Problem Solving

If 2 different representatives are to be selected at random from a group of 10 employees and if p is the probability that both representatives selected will be women, is p > 1/2 ?

(1) More than 1/2 of the 10 employees are women.
(2) The probability that both representatives selected will be men is less than 1/10 .

A. Statement (1) ALONE is sufficient, but statement (2) alone is not sufficient.
B. Statement (2) ALONE is sufficient, but statement (1) alone is not sufficient.
C. BOTH statements TOGETHER are sufficient, but NEITHER statement ALONE is sufficient.
D. EACH statement ALONE is sufficient.
E. Statements (1) and (2) TOGETHER are NOT sufficient.

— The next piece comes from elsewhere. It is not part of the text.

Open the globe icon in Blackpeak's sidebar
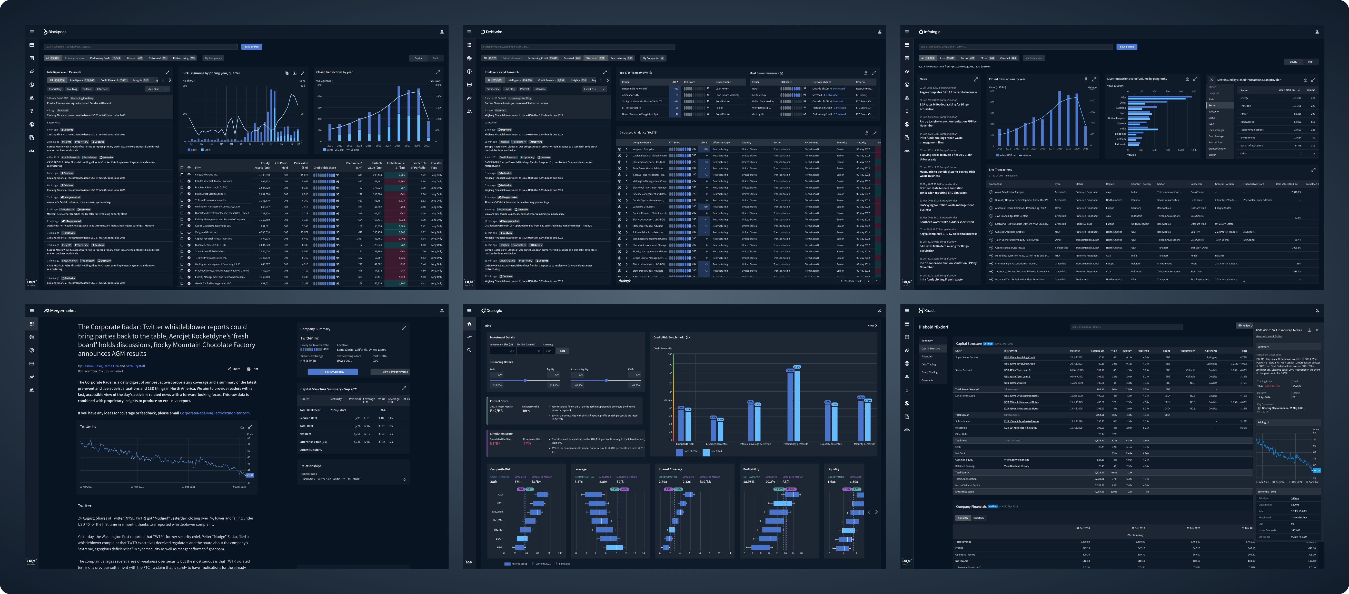Image resolution: width=1349 pixels, height=594 pixels. point(32,125)
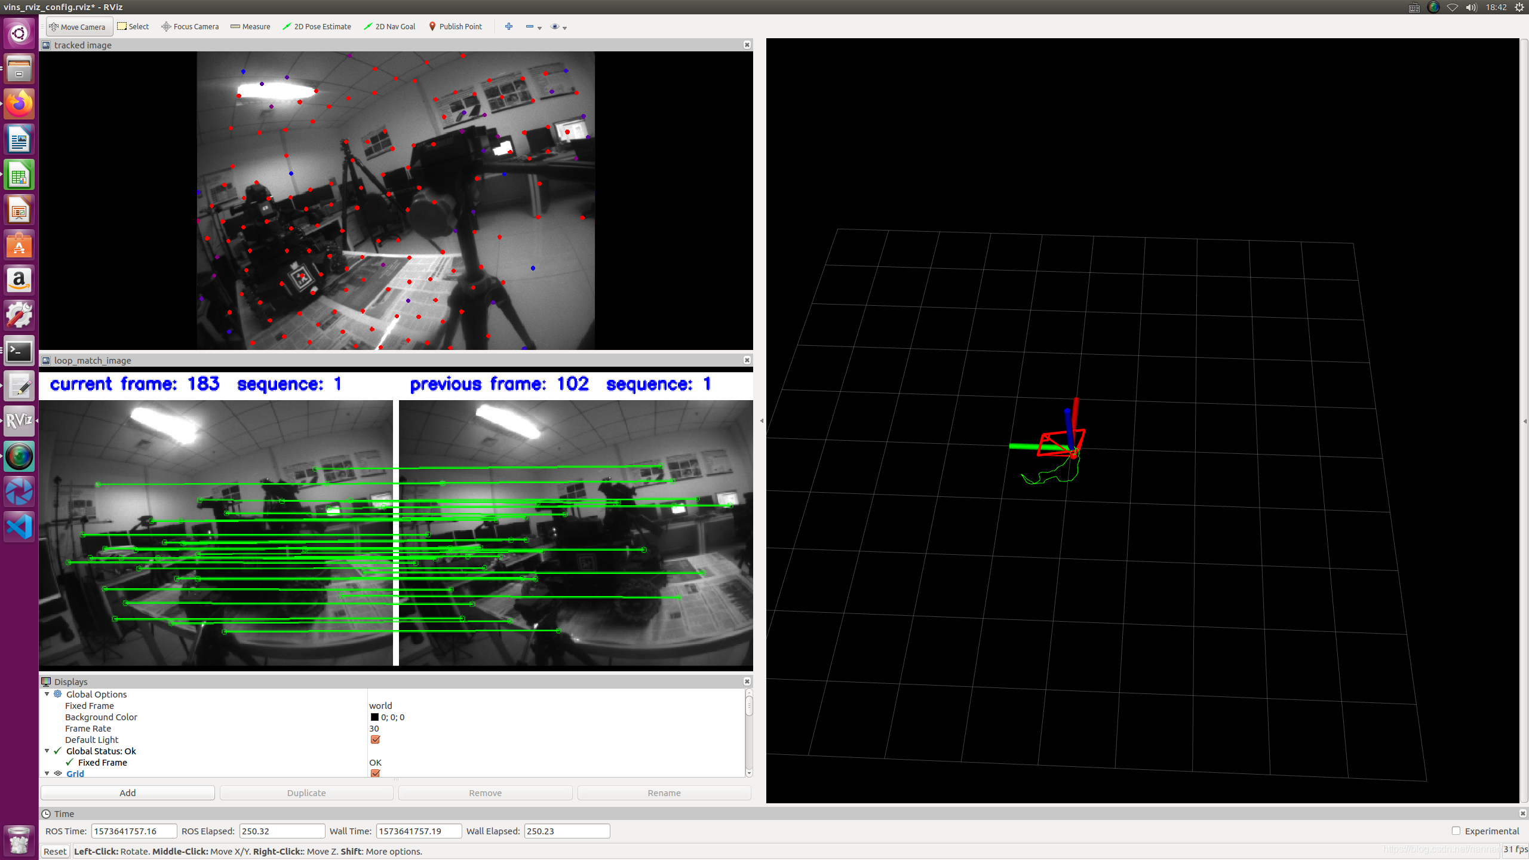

I understand how stat 1 is insufficient:

more than half are women then the no, of women can be 6, 7, 8, 9 or even 10

so prob when there are 6 women is 6^C2 /10^C2 = 15/45 = 1/3 so 1/3 < 1/2

but when prob 10^C2 /10^C2 = 45/45 = 1 so 1 is not < 1/2

we dont get an unique value, so insufficient.


But I don't understand why stat 2 is insufficient. Couldn't statement two also mean that there are no males employees since the probability is less than 1/10???

If there are no male employees then the prob of 2 women is easy to find out.

OR does it mean that prob 2 men is : m/10 * (m-1)/9 < 1/10

& i can simplify it to:

m(m-1)/90 < 1/10

m(m-1) < 9

ans : m<9 & m-1 < 9 so m< 10

so number of men are less than 9. There could be 8,7,6,5,4,3,2,1 and all of these would give different values less than or equal to or greater than half.

does this make sense???

Please help clarify stat 2 for me! thanks!